How to identify the causes of failures before they happen, and how latent defects and rising complexity can impact reliability and security after years of use.
Experts at the Table: Semiconductor Engineering sat down to discuss the causes of chip failures, how to respond to them, and how that can change over time, with Steve Pateras, vice president of marketing and business development at Synopsys; Noam Brousard, vice president of solutions engineering at proteanTecs; Harry Foster, chief verification scientist at Siemens EDA; and Jerome Toublanc, high-tech solutions product manager at Ansys. What follows are excerpts of that conversation. To view part one of this discussion, click here. Part two is here.
L-R: Siemens’ Foster; Synopsys’ Pateras; proteanTecs’ Brousard; Ansys’ Toublanc.
SE: There is so much information coming from so many different directions that you don’t necessarily know what you’re supposed to be watching. Is it just anomalies of behavior, which can trigger an unexpected reaction because the use cases are different? Or, is something actually broken? And how do you determine that?
Foster: First, you’ve got to find the outliers and make sense of what it is. Maybe it’s a different use case. But how do you understand that use case in advance?
Brousard: If you take silent data corruption as an example, it is like a butterfly effect, where an error happening in Brazil causes a much more severe failure ‘tornado’ down the line in Texas. It is crucial to catch the failure at the source. Since there are so many internal factors and external scenarios and conditions that could have caused the error, you need to look at the lowest common denominator, the physical layer — the circuits themselves — to sense an impending failure. High coverage visibility into the degradation of timing slack while a device is running its intended mission not only provides a heads up of an impending failure, but also a snapshot of when and under what circumstances the failure may erupt, which is valuable information for learning moving forward.
Pateras: If you’re monitoring all the time, you can then go back to examine a functional failure and cross-correlate. But I don’t think you can predict a use case in the sense of, ‘Okay, what kind of failure am I looking for?’ It’s all about efficient monitoring. Loads of data have been generated. The big question is how do you efficiently sift through that data and provide useful meta-data up the chain.
++++++++++
PROBLEMS:
A. Reproduce the chip-failure discussion verbatim, beginning at the words "SE: There is" and ending after the words "case in advance?".
B. Write a continuation of the chip-failure discussion, picking up from the point at which it stops.

COLLECTED MATERIAL:
++++++++++
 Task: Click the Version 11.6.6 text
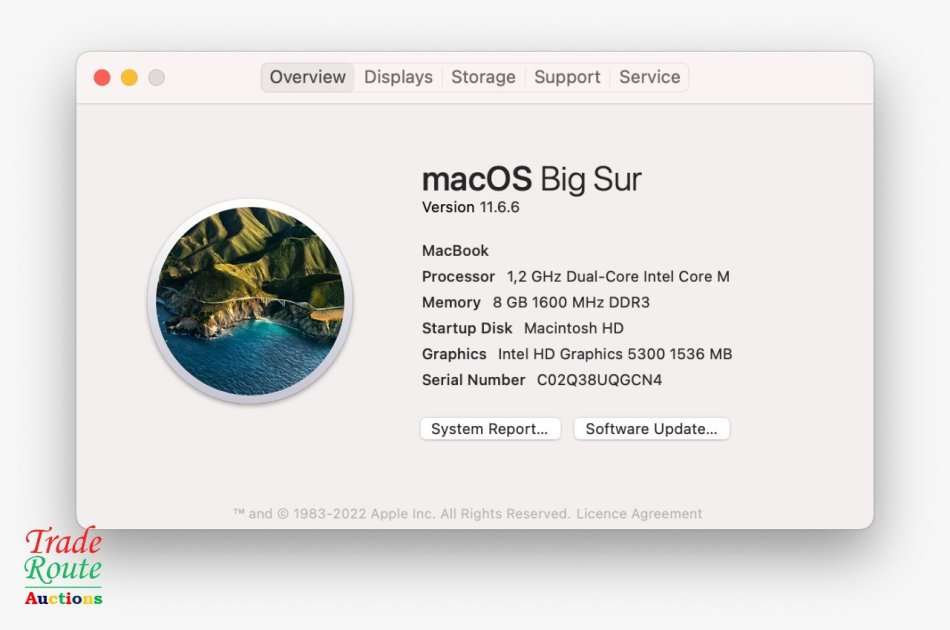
++++++++++
RESULTS OF THE EXERCISE:
A.
SE: There is so much information coming from so many different directions that you don’t necessarily know what you’re supposed to be watching. Is it just anomalies of behavior, which can trigger an unexpected reaction because the use cases are different? Or, is something actually broken? And how do you determine that?
Foster: First, you’ve got to find the outliers and make sense of what it is. Maybe it’s a different use case. But how do you understand that use case in advance?

B.
Toublanc: The amount of data to collect and to process is indeed a challenge. AI on the edge will of course help to interpret the information. This involves a proper training of the meta-model, which implies lots of data and time for proper learning. This challenge actually raises interests for simulated data. Multiphysics simulation can generate many metrics under a very large set of conditions to anticipate reliability. This simulated data does help for sensitivity analysis and for a proper training of the meta-models.
SE: And this gets even more complicated. When you find a problem and you adjust for it, maybe re-routing signals because some of the paths may have closed off due to electromigration, now you have a whole new set of elements that you have to monitor differently than what you were doing before. Ten years is a long time for logic circuits to function correctly.
Brousard: It’s hard to predict what would be most important to monitor, so you would want high coverage of all critical or potentially critical circuitry. On the other hand, you have to be intelligent about where you place the monitors. We use advanced ML algorithms to optimize monitor placement, customized to the specific design being monitored for high parametric coverage without incurring significant PPA penalties.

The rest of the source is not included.